Excerpt
Chapter One: The Project
My field is the study of ancient texts. I have spent the better part of my life working on them, mostly texts from the Hebrew Bible, the Dead Sea Scrolls, and other writings of the ancient Near East, but also Hebrew texts from the middle ages. One thing I have learned through my years of studying is that authors, although they are writing on some specific topic and for some definite purpose, often end up telling more than they set out to. Especially if a text is of any length or substance, it can open a window onto the inner world of the person who wrote it, revealing something crucial about how that person saw and understood things in general. Such information is often far more valuable than whatever it was the author had consciously set out to write about. The reason is that the author himself, and all the things he thought were obvious or took for granted, are by now long gone. The text is the only thing we have that will allow us to enter that lost world and, with some effort, restore its way of understanding, of seeing.
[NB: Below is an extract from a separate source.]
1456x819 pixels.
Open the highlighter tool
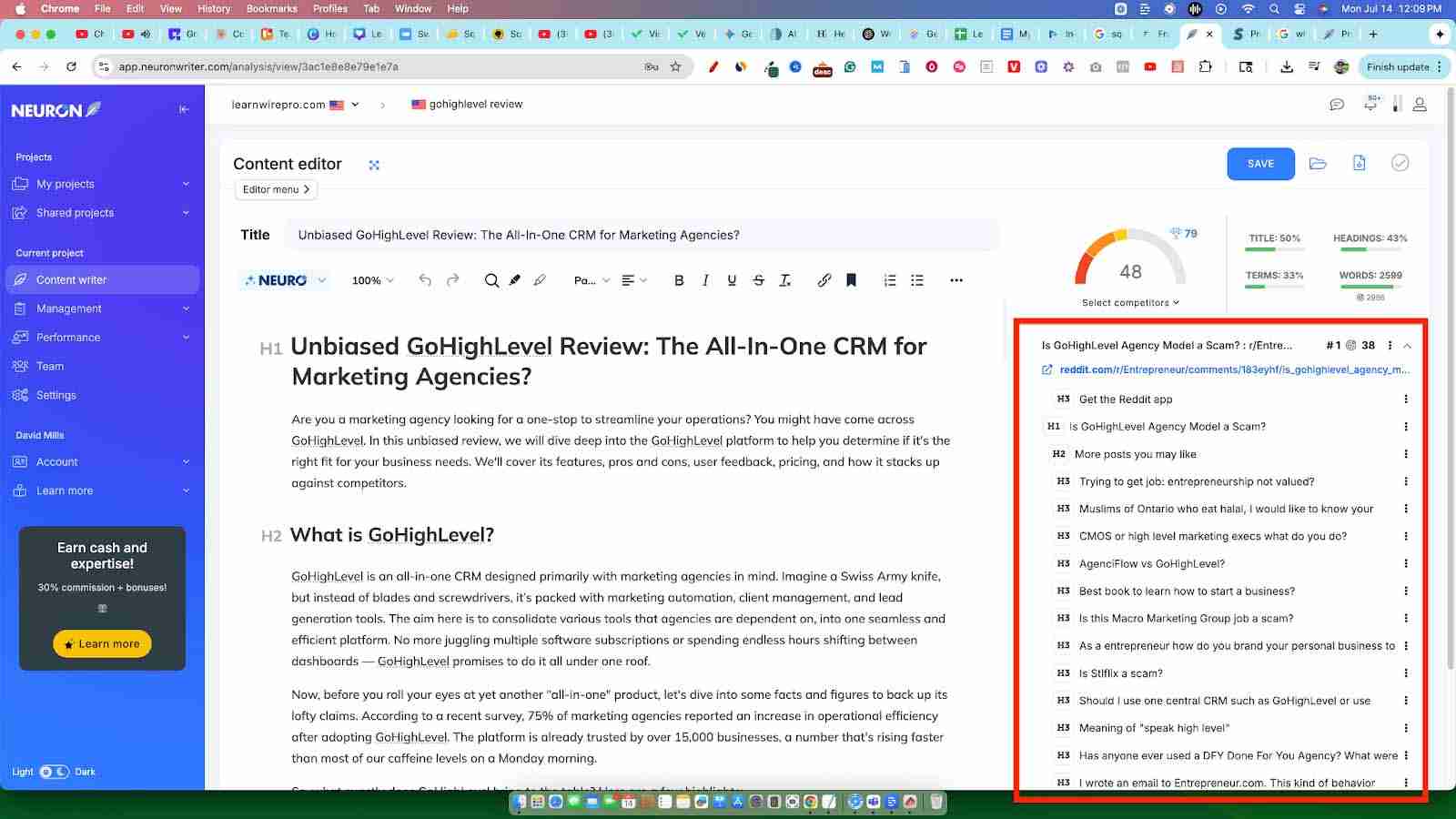pos(515,280)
The trick, of course, is to know how to allow a text to tell everything it knows about its author and his world.
This afternoon, I was in the library studying a poem written by a Hebrew poet of the middle ages. It is a poem about the soul, and reading it, I thought again of the Project. People in medieval times had such a vivid sense of their own souls! We often accuse ourselves nowadays of self-absorption, self-obsession, and there is more than a little truth to this. But in medieval times, even though the self in which they were absorbed was quite different, people were as aware as we are today, perhaps even more so, of what was going on deep inside themselves. They sometimes said that they felt their soul was "sick" and needed tender caring. They said they felt it, felt it, crying out in distress. Like a lovesick maiden (though, one might add, with the intensity of a dog chained to a stake), it was sobbing and moaning in its frantic desire to be reunited with its Creator. Some of this may have been literary convention, poetic boilerplate, but behind that must have been a certain reality in their world that has disappeared from our own. I thought of the dusty treatises I had once consulted, with their prescriptions for the soul's care and betterment, a diet of devotion and medicinal herbs, proper readings, and a path of penitence to bring the soul back to its native strength.
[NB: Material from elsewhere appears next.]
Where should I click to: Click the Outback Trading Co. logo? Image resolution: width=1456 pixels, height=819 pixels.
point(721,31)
Outside the library, one comes to one's senses: the traffic, the brightly lit stores. But still, always lurking, is the Project. What is the Project? It is not mine in particular; many people have worked at it. Perhaps it began for me at the time of the Vietnam War, or perhaps even before that. Events conspire to put you on the spot, to cause you to make some fateful decision. And just then, facing life's ugly, jagged teeth, you suddenly feel a certain calm and a sense of the realness of things that isn't there most of the time, the realness of yourself as one distinct person, and certain ideas go through your head. A few years pass, perhaps. Then, on a day that you have set aside, sitting alone on a park bench above some municipal lake, you try to smooth things out in your mind, until the surface of the lake subtly starts to seem like an image of your mind, and once again you have a different sense of things. It is then that the Project can present itself most forcefully, reemerging from wherever it may have been waiting. The Project is: to get to the bottom of this, to see how far it goes; not to deceive oneself, not to be sentimental or weak, but to see how far one can go.
It can take you very far, even fill up a lifetime. Oddly, for me, it led eventually to (among other places) a most unlikely setting, the library. The reason is implied in what I have already said. I did not invent the idea of the soul, or of God, I was not the first to write about Him. Those who were, and those who followed them, lived long ago, and now all that remains of their world is those texts that they left behind. At first they seem so dry and dead, but if they are read in the right way -- with sympathy and imagination, no condescension, only a relentless desire to enter -- they can indeed come back to life, and their world, their way of seeing, can let us in to take the measure of things that are strange.